Does Rust erase generic types or not?

When you use a generic function or a generic type, the compiler generates a separate instance for each distinct set of type parameters (I believe lifetime parameters are ignored, as they have no influence on the generated code). This process is called monomorphization. For instance, Vec<i32> and Vec<String> are different types, and therefore Vec<i32>::len() and Vec<String>::len() are different functions. This is necessary, because Vec<i32> and Vec<String> have different memory layouts, and thus need different machine code! Therefore, no, there is no type erasure.

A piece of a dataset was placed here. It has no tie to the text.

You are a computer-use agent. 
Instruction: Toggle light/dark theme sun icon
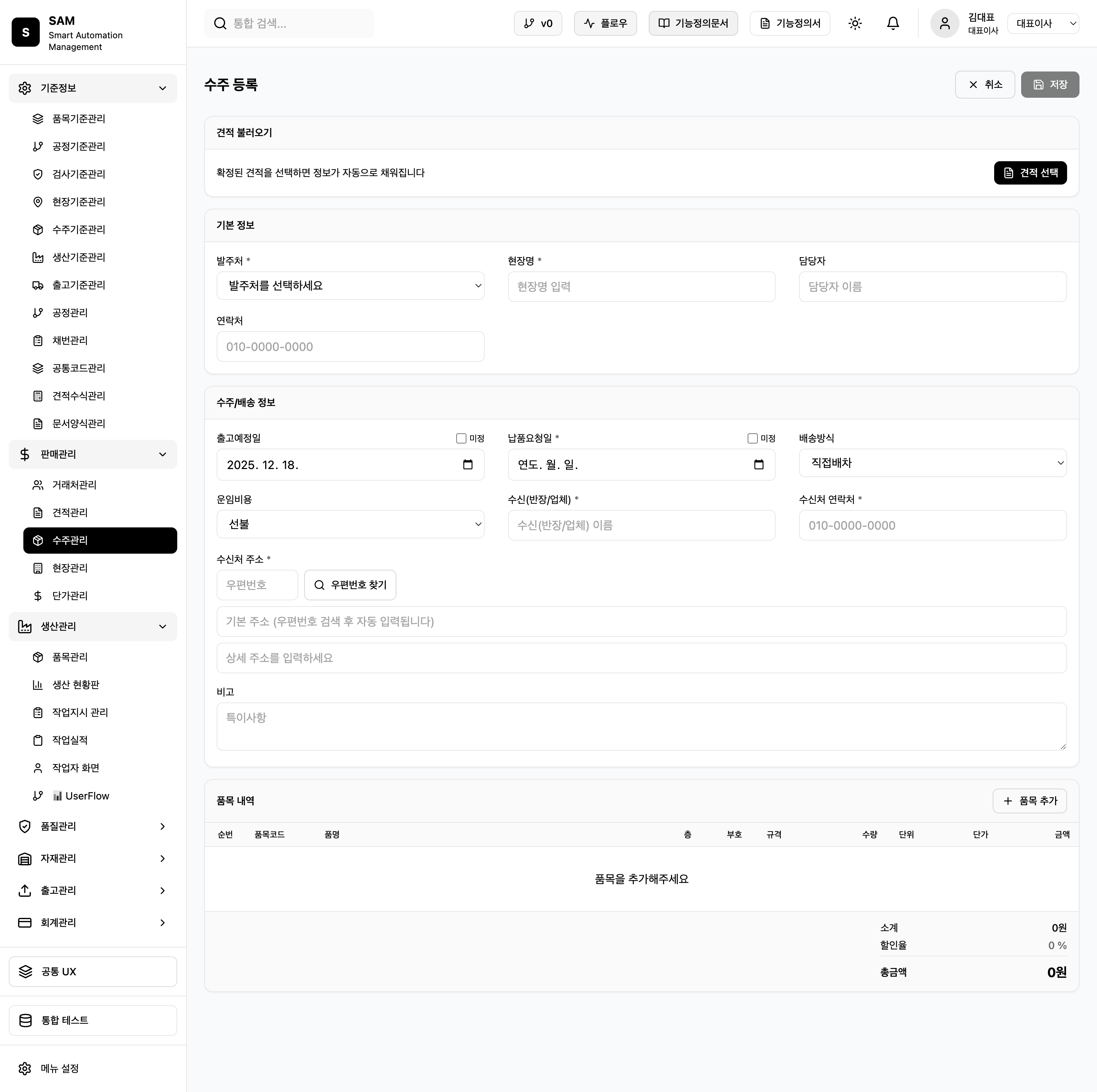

If we use Any::type_id(), as in the following example:

use std::any::Any;

fn main() {
    let v1: Vec<i32> = Vec::new();
    let v2: Vec<String> = Vec::new();
    
    let a1 = &v1 as &dyn Any;
    let a2 = &v2 as &dyn Any;
    
    println!("{:?}", a1.type_id());
    println!("{:?}", a2.type_id());
}

we obtain different type IDs for two instances of Vec. This supports the fact that Vec<i32> and Vec<String> are distinct types.

However, reflection capabilities in Rust are limited; Any is pretty much all we've got for now. You cannot obtain more information about the type of a runtime value, such as its name or its members. In order to be able to work with Any, you must cast it (using Any::downcast_ref() or Any::downcast_mut() to a type that is known at compile time.